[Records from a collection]
<<<<

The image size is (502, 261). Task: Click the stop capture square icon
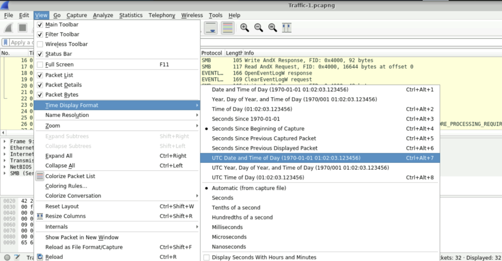coord(23,27)
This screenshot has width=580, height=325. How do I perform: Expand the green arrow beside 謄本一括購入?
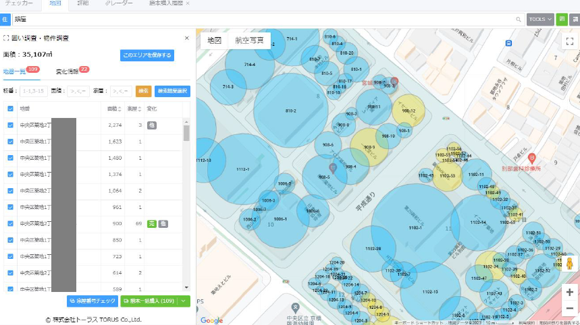pos(184,301)
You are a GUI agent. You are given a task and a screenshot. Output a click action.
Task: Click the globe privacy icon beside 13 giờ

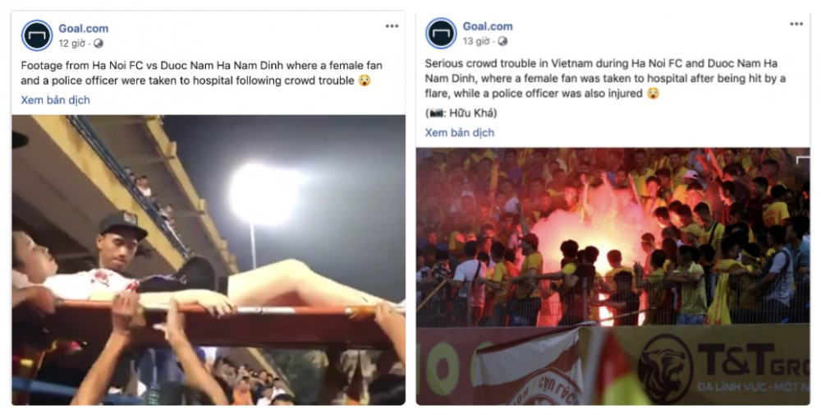pyautogui.click(x=502, y=41)
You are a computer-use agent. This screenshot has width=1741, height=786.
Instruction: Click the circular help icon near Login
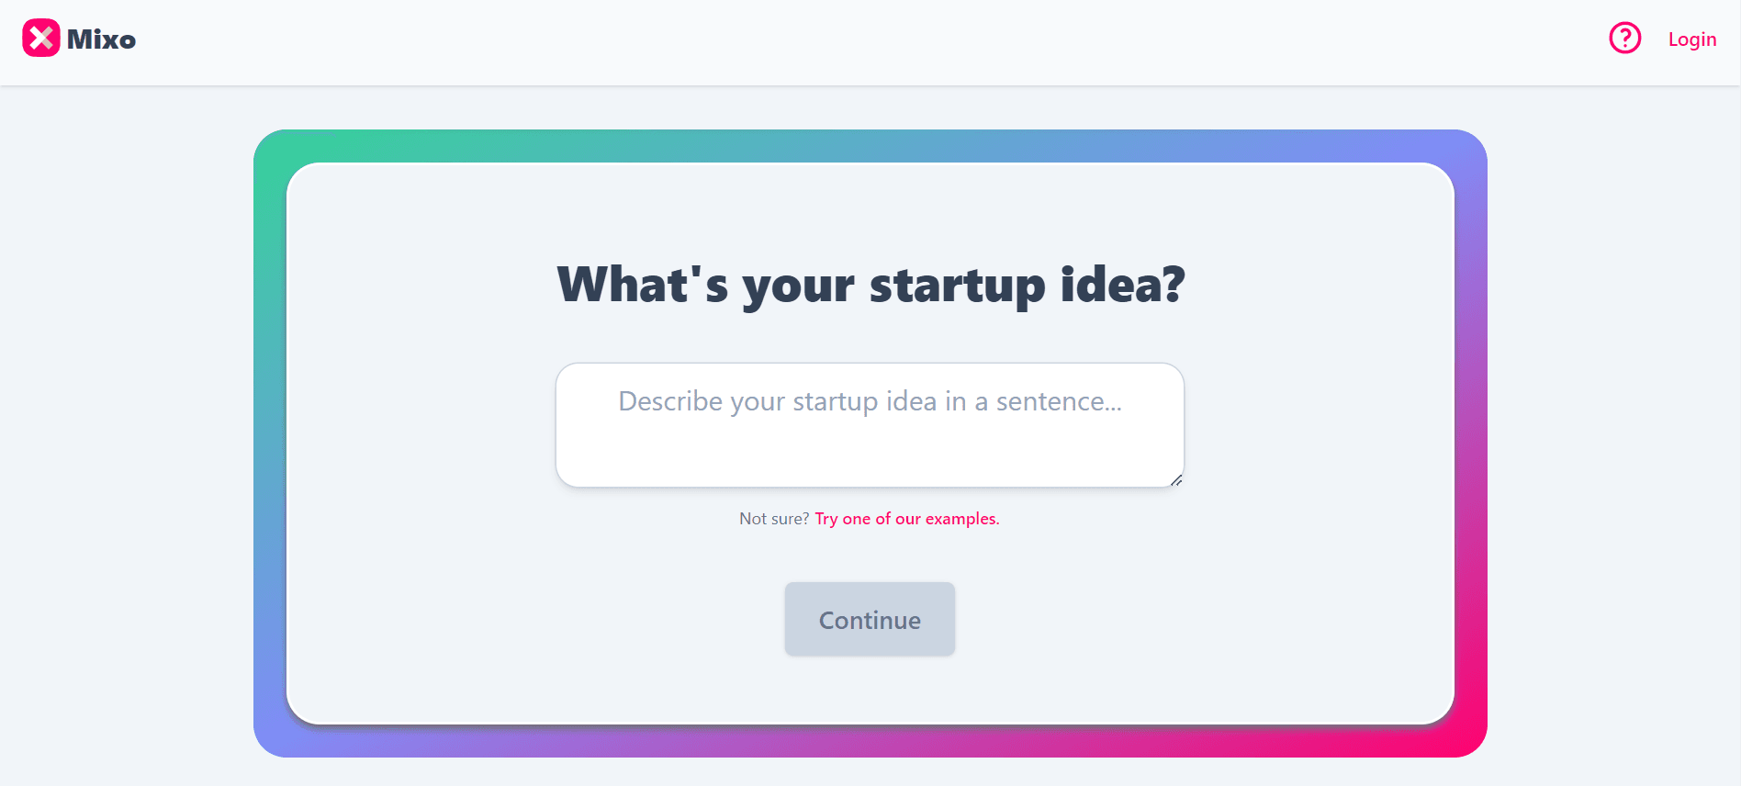1624,38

>>>>

| EXERCISE |
Each record must be set down again without alteration, and no picture may be carried over.

| RESULT OF THIS TASK |
The image size is (502, 261). Task: Click the stop capture square icon
coord(23,27)
This screenshot has width=580, height=325. How do I perform: Expand the green arrow beside 謄本一括購入?
pos(184,301)
You are a GUI agent. You are given a task and a screenshot. Output a click action.
Task: Click the globe privacy icon beside 13 giờ

pyautogui.click(x=502, y=41)
You are a computer-use agent. This screenshot has width=1741, height=786.
Instruction: Click the circular help icon near Login
1624,38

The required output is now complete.